In light of the Tandon decision, it seems there will be enough votes for the court to, at the very least, affirm that Smith only rarely applies, religious freedom experts told me.
In the future, legal scholars could point to the pandemic era as the end of limits on the free exercise clause.
Fresh off the press
The American Enterprise Institute hosted a discussion last week on a new book exploring the rise of secularism within the United States. I watched the event and then wrote about how America’s so-called “secular surge” could disrupt the world of politics.
Term of the week: Shadow docket
The Tandon v. Newsom decision I described above is called a “shadow docket” ruling because it didn’t come about through the court’s standard procedures. In other words, the justices did not hear oral arguments in the case and not much time passed between the request for intervention and the court’s ruling.
Shadow docket decisions are controversial because, in some cases, they alter established legal precedent with little explanation. Justices don’t even need to say which way they voted. These rulings have become more common in recent years as more and more policymakers and organizations seek emergency intervention.
What I’m reading...
In case you missed it, the Supreme Court has agreed to hear a case next term that could dramatically redefine abortion rights. The decision comes at the same time that many state legislatures are passing laws limiting the availability of abortions. According to The New York Times, some liberal abortion rights activists are frustrated that President Joe Biden has said little about these developments. “What we really need is for President Biden to be a bold and transformational leader on abortion right now,” said one activist to the Times.

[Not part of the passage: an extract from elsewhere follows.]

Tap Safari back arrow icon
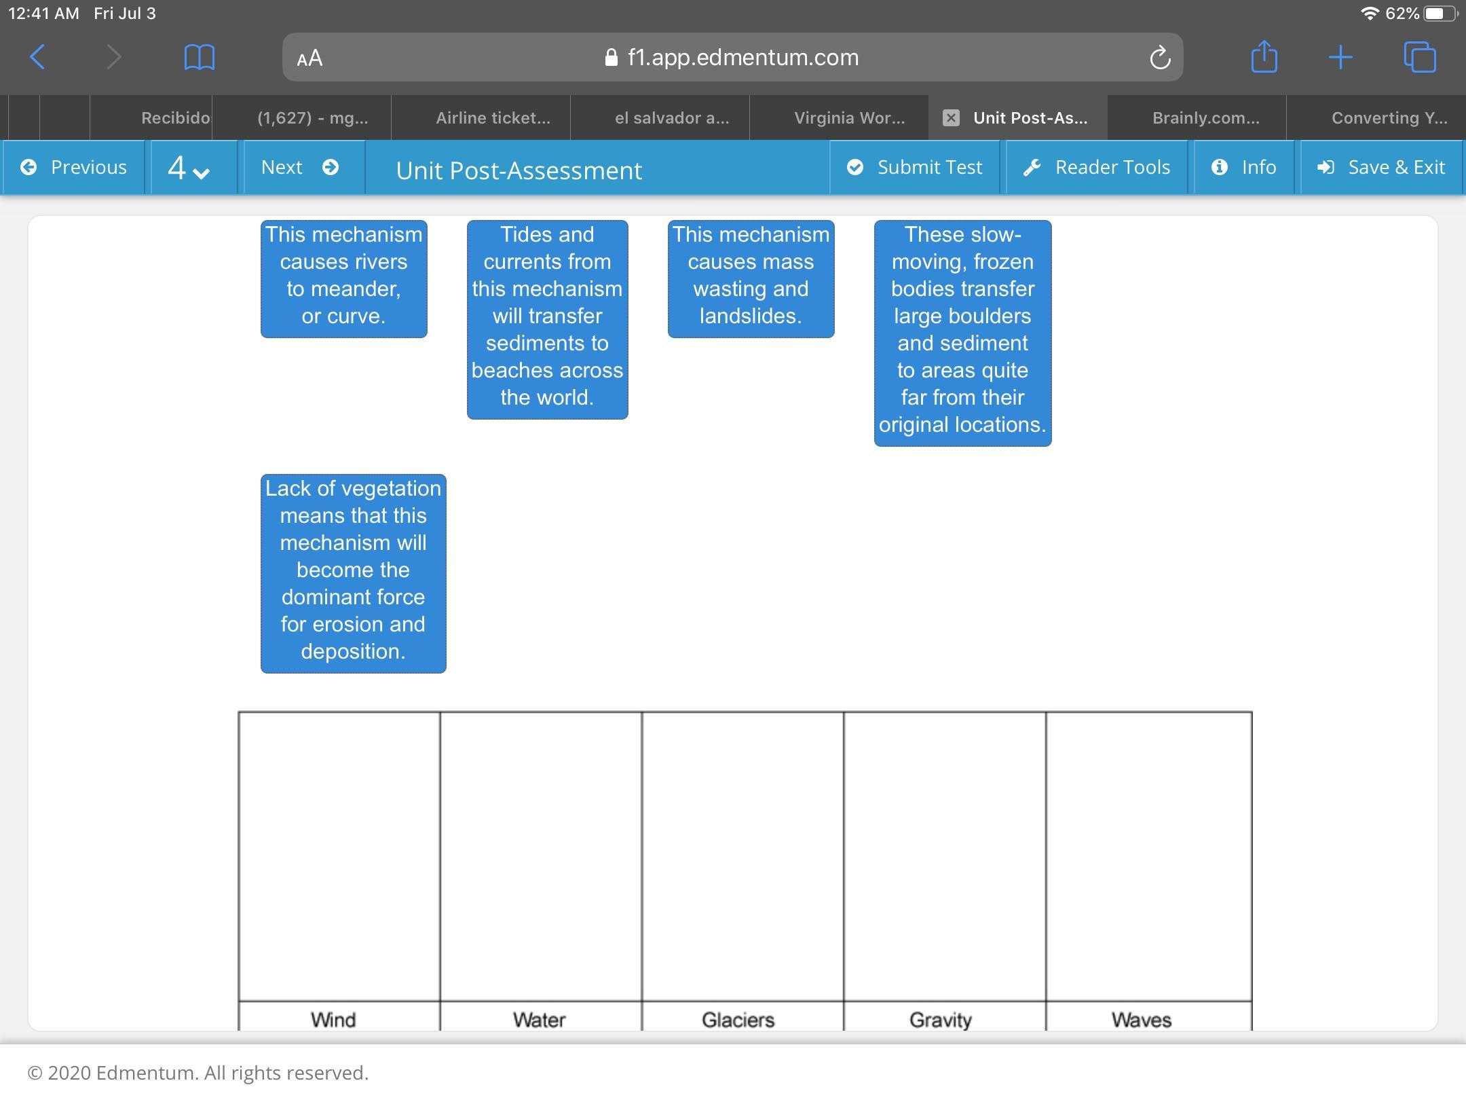The height and width of the screenshot is (1100, 1466). (38, 57)
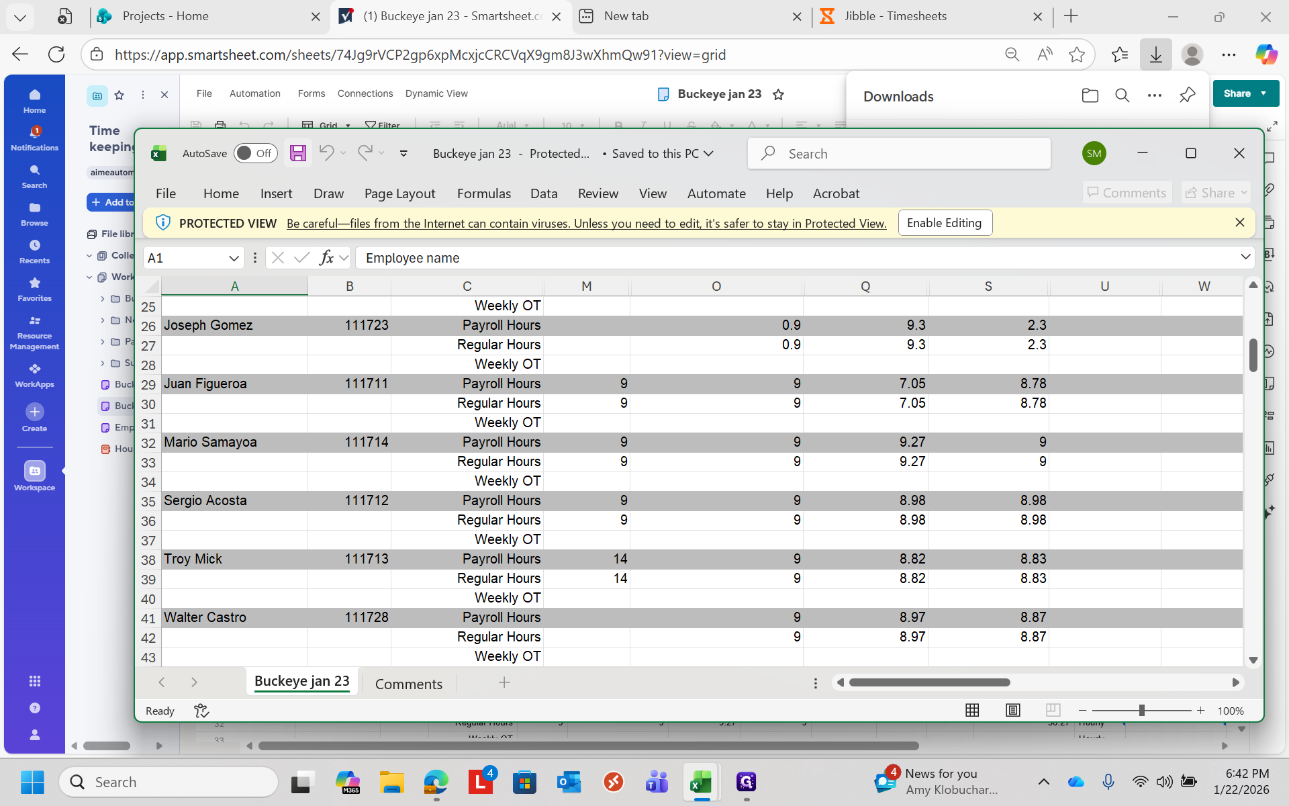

The recent violence in Israel and the occupied Palestinian territories has disrupted the work of peace organizations in the United States, NPR recently reported. Muslims and Jews who once bonded over a shared interest in improving conditions in the Middle East are now struggling to find common ground.
In late April, Biden released his American Families Plan, an ambitious proposal that aims to help caregivers and working parents, in addition to addressing a wide variety of other family related concerns. Rachel Anderson, a family policy expert, discussed what Christians should know about Biden’s plan on a recent episode of Christianity Today’s “Quick to Listen” podcast.
Odds and ends
A new analysis from Pew Research Center shows that religiously affiliated Americans are less supportive of marijuana legalization than unaffiliated ones. If you read my recent story on pastors and pot, Pew’s findings shouldn’t be much of a surprise.
Brookings is hosting a virtual event on June 10 that will explore how faith leaders can help heal an increasingly divided country. Speakers include Melissa Rogers, who leads the Biden administration’s White House Office of Faith-based and Neighborhood Partnerships.